> **THE PROBLEM**
Extract, unchanged, each line of the listing below from its first line through the line that contains "Field Sobriety Test / Breathalyzer (54, 1589)", inclusive, and nothing else.
Segment Open
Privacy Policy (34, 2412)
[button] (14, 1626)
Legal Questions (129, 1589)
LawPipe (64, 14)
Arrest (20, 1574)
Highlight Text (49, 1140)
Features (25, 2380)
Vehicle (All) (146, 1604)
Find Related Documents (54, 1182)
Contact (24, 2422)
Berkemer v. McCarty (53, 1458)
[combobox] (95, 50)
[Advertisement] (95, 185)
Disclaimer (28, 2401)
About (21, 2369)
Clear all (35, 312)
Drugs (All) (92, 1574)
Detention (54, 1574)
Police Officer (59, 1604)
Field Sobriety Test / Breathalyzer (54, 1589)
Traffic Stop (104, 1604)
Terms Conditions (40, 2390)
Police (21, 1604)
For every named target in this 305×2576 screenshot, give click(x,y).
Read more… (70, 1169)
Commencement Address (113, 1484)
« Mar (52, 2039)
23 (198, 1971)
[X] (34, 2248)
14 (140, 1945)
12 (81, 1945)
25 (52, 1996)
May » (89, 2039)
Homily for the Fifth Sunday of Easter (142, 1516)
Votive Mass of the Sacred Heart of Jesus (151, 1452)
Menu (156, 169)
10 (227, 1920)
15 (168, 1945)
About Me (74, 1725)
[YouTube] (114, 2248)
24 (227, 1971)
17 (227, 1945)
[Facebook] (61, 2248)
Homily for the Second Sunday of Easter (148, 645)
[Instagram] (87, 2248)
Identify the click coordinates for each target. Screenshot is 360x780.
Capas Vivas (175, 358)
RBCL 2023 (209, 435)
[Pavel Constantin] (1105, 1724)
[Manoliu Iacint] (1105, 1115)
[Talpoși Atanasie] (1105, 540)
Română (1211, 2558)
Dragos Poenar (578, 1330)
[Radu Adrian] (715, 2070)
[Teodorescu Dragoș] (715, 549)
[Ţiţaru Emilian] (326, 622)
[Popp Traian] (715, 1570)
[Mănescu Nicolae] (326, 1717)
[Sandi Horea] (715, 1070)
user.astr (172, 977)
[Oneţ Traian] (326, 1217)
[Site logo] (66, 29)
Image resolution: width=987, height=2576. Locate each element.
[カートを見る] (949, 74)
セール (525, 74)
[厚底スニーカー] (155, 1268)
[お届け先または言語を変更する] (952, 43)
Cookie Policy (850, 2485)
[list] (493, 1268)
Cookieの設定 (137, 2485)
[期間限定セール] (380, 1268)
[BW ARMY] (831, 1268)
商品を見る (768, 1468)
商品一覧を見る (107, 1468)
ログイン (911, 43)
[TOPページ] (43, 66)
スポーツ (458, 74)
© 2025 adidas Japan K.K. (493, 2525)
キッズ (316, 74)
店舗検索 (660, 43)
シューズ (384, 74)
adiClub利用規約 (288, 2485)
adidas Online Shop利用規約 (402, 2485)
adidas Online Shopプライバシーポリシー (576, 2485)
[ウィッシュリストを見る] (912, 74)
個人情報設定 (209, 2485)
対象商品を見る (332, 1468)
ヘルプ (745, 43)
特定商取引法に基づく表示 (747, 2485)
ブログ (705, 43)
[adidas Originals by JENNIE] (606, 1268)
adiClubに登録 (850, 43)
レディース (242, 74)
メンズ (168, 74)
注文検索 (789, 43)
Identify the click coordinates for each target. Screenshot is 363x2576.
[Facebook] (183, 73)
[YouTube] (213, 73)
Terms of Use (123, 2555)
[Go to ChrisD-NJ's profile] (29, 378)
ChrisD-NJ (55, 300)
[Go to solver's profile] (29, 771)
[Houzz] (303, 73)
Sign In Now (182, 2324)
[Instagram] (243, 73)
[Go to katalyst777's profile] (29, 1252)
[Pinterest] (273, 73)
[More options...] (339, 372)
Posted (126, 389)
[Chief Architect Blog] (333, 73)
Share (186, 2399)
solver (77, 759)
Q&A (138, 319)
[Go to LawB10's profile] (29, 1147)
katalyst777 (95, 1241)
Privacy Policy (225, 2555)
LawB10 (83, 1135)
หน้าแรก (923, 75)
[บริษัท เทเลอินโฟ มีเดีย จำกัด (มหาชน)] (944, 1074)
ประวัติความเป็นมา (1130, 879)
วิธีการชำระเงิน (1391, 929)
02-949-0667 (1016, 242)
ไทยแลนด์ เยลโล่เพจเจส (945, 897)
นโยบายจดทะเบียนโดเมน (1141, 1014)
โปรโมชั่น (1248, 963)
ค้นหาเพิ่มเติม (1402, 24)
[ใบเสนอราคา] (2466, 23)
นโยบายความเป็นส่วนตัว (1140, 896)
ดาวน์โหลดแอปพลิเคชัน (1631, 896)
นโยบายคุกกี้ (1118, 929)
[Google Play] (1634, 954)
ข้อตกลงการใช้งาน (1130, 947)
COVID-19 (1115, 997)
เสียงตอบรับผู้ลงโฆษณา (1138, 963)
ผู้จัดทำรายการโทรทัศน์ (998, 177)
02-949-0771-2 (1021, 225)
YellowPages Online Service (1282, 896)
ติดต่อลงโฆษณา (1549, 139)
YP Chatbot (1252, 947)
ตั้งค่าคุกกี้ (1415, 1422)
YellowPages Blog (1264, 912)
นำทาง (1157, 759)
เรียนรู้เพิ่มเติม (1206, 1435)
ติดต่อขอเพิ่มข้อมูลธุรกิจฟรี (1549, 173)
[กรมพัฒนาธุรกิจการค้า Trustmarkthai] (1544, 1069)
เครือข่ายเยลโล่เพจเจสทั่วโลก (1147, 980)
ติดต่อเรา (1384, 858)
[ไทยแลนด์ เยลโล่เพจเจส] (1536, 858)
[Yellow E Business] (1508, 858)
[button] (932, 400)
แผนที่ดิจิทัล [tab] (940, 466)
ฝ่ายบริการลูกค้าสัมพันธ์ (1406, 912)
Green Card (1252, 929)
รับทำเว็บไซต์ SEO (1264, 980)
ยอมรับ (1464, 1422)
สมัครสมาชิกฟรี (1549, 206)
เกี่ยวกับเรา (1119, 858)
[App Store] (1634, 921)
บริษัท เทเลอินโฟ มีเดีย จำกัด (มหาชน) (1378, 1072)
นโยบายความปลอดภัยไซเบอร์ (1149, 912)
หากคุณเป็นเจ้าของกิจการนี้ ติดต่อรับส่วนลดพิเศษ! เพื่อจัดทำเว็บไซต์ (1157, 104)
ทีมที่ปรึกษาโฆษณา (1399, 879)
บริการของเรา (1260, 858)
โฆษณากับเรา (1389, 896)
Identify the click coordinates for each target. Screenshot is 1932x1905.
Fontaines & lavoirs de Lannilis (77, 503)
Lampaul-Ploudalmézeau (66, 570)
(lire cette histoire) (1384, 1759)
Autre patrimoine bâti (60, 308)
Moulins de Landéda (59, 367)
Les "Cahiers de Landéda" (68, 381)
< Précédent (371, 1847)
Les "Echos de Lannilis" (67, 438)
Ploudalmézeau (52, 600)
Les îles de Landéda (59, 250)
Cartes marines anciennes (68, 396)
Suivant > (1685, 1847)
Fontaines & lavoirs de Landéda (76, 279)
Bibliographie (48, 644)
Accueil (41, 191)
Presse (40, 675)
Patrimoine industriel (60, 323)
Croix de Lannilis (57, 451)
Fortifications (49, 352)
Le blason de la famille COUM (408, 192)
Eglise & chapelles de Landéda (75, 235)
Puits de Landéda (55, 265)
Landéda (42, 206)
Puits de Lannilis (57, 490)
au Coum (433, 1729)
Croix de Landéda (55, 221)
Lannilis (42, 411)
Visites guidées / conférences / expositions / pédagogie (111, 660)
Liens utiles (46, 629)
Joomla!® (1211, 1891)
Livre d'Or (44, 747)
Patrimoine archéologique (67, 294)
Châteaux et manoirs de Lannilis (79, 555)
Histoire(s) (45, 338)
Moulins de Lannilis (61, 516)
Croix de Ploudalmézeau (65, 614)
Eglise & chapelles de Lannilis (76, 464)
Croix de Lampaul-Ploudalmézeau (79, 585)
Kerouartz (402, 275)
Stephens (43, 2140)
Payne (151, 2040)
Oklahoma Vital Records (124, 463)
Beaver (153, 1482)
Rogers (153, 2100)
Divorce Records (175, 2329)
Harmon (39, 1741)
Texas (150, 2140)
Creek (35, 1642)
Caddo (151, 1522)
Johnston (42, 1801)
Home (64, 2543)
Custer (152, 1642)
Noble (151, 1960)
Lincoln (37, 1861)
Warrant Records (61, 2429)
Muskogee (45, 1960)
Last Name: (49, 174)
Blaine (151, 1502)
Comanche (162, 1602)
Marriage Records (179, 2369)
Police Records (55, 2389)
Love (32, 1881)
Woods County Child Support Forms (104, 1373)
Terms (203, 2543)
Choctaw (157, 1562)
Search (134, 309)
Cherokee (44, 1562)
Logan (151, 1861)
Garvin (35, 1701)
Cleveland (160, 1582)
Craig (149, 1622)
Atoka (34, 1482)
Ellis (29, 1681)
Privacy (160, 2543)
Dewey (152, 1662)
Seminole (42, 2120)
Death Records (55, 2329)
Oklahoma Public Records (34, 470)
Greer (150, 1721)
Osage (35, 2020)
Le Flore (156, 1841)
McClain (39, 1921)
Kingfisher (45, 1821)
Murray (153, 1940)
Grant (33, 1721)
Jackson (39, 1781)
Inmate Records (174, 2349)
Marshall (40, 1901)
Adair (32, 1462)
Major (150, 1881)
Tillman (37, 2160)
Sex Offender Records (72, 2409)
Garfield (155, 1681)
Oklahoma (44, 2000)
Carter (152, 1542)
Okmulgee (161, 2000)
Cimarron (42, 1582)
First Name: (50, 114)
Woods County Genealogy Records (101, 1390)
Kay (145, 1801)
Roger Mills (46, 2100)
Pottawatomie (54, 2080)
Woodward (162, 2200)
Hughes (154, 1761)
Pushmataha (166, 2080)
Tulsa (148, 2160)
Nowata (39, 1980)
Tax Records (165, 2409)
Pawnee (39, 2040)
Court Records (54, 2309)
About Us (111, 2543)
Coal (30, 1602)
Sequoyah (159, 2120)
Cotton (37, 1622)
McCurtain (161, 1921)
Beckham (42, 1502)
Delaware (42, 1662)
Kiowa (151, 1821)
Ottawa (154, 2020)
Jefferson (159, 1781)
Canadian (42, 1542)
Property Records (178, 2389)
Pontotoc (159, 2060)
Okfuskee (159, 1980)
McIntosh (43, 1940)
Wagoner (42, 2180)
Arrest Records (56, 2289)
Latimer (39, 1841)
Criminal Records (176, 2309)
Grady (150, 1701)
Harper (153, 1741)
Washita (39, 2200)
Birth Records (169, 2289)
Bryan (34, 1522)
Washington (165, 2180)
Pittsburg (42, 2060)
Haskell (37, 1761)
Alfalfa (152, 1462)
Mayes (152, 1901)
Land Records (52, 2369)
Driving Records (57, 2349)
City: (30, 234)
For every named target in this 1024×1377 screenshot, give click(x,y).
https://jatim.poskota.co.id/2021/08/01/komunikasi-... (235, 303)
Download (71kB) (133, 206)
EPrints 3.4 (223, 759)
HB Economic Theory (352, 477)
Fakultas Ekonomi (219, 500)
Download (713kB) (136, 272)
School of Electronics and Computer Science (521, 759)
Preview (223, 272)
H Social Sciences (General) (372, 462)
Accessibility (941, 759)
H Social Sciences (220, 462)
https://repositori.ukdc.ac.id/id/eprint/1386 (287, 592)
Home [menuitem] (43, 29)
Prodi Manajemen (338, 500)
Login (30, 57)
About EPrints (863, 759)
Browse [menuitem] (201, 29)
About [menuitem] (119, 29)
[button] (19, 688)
Segment Closed
> **SOLUTION BELOW**
Privacy Policy (34, 2412)
[button] (14, 1626)
Legal Questions (129, 1589)
LawPipe (64, 14)
Arrest (20, 1574)
Highlight Text (49, 1140)
Features (25, 2380)
Vehicle (All) (146, 1604)
Find Related Documents (54, 1182)
Contact (24, 2422)
Berkemer v. McCarty (53, 1458)
[combobox] (95, 50)
[Advertisement] (95, 185)
Disclaimer (28, 2401)
About (21, 2369)
Clear all (35, 312)
Drugs (All) (92, 1574)
Detention (54, 1574)
Police Officer (59, 1604)
Field Sobriety Test / Breathalyzer (54, 1589)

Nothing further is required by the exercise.